Snorri shook his head. “I’ve never seen a man who understands so little about women and yet is so led about by them.”
“So, this boy. Will it cause problems if I knock him around a bit?” I asked. “Since you seem to know all there is to know about the Ancraths.”
“Well. The father doesn’t love the son. I know that much,” Snorri said.
“That’s a relief.” I relaxed enough to sink into the chair.

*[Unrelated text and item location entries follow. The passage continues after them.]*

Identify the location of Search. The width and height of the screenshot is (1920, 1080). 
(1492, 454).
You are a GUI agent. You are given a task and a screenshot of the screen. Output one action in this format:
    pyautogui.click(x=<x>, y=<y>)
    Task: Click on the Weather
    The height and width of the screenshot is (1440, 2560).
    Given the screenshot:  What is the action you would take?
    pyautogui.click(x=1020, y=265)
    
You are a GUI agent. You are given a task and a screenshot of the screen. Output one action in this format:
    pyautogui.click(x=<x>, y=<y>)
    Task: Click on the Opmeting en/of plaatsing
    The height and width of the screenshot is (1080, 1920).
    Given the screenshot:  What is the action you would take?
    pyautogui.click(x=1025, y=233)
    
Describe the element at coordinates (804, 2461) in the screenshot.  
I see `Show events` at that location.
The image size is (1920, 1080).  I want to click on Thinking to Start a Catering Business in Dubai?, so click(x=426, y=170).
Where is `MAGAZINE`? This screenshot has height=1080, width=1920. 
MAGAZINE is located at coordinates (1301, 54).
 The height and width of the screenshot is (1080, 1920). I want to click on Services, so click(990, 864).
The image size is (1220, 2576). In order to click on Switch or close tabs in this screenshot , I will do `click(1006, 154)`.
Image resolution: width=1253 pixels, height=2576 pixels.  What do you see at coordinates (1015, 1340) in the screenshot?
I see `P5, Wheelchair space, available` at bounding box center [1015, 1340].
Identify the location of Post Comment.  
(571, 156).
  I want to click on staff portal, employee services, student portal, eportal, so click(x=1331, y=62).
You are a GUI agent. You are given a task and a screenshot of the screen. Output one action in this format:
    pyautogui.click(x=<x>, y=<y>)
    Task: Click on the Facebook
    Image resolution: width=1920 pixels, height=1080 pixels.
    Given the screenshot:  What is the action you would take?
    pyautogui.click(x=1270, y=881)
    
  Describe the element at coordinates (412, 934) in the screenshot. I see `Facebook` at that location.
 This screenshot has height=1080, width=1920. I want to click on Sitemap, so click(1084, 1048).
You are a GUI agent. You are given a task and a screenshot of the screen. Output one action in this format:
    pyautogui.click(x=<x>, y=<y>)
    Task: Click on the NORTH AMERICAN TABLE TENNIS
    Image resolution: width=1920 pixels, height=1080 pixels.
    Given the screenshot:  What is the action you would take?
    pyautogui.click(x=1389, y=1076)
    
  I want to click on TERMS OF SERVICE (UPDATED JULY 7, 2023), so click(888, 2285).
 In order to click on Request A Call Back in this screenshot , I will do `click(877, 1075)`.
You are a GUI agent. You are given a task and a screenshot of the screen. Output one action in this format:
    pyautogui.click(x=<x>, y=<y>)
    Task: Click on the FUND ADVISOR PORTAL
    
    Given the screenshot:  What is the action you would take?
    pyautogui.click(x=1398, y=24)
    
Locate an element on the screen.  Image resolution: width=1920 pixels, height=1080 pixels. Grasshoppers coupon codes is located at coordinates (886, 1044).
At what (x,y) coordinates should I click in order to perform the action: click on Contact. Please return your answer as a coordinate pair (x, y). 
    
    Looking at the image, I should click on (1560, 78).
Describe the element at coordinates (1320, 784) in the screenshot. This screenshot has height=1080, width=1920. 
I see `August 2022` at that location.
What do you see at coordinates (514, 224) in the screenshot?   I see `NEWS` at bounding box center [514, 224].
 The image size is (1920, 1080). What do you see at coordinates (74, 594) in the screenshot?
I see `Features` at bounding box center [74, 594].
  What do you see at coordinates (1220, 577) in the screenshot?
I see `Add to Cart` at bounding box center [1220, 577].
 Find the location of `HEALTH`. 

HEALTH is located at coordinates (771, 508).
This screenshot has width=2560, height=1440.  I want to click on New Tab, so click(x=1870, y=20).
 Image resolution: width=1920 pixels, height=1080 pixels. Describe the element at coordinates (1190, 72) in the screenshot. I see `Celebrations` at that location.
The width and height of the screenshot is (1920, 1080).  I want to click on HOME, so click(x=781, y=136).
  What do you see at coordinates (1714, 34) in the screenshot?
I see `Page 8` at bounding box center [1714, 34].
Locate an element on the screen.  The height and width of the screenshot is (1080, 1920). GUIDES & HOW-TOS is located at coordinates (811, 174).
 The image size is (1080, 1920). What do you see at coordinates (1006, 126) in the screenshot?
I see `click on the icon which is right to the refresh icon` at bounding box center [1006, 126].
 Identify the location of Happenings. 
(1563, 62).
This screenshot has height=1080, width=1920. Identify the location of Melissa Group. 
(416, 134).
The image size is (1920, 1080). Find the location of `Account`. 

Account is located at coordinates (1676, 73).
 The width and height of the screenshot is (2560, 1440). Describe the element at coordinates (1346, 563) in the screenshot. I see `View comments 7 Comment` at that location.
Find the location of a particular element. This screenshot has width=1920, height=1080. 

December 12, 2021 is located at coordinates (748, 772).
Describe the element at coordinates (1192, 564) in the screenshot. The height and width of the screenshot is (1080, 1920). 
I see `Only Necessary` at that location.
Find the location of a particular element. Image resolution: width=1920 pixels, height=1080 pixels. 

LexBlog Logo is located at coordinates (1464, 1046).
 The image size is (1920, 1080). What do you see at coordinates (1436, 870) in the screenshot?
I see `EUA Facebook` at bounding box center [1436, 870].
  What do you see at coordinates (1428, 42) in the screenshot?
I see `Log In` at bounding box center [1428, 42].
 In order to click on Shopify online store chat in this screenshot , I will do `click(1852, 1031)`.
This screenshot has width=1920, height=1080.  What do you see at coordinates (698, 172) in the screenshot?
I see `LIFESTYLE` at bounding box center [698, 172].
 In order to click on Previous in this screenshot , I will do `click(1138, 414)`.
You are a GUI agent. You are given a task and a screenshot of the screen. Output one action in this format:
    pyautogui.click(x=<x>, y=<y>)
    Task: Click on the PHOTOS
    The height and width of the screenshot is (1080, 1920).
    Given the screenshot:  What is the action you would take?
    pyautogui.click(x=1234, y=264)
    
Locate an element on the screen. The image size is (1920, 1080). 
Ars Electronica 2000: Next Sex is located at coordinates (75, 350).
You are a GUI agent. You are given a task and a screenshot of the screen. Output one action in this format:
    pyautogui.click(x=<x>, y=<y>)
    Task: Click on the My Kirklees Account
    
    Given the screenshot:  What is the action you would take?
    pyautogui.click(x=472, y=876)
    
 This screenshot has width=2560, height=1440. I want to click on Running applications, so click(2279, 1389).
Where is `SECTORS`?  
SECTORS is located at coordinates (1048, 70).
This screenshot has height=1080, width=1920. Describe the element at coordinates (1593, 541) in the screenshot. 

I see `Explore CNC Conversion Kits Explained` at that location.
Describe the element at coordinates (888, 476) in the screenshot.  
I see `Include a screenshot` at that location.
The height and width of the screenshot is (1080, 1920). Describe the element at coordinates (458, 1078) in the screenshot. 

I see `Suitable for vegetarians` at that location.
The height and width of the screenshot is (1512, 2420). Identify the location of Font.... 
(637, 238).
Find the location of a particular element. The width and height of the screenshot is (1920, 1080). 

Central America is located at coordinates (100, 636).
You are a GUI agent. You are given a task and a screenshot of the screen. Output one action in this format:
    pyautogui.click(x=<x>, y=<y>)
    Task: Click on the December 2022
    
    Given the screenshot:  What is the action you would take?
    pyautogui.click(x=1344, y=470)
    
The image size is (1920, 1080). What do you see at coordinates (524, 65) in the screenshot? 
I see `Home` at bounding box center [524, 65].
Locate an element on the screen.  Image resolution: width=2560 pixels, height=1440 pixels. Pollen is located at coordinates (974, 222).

“And I know you’re a brave man, Jal, and a hero from the war . . .”
“Yes . . .”
“But I wouldn’t be so sure about knocking this Prince Jorg around. You did see him at the Angel the other night?”
“The Angel? What are you talking about?”
“The Falling Angel. I know you had other things on your mind, but you might have noticed the place was packed with his band. The Brothers.”
“What?” The chair contrived to trap me in its clutches as I tried to stand again.
“The prince was there, you know? In the corner with Sir Makin.”
“Oh God.” I remembered his eyes.
“And banging Sally in the room next to yours, I hear. Nice girl. From Totten just south of the Lure.”
“Dear God.” I’d thought Makin’s young companion to be eighteen at the least. He couldn’t have been less than six foot.
“And of course you know what prompted him to take another trip so soon after his return to the Tall Castle?”
“Remind me.” I would have thought making a mortal enemy of a dream-witch would be enough to get most men planning a long journey.
“He killed the king’s champion, the Captain of the Guard, Sir Galen. That’s who Sareth’s sister was in mourning for.”
“You’re going to tell me it wasn’t by poisoning his mead?”
“Single combat.”
“We’re leaving.” I called it from the corridor.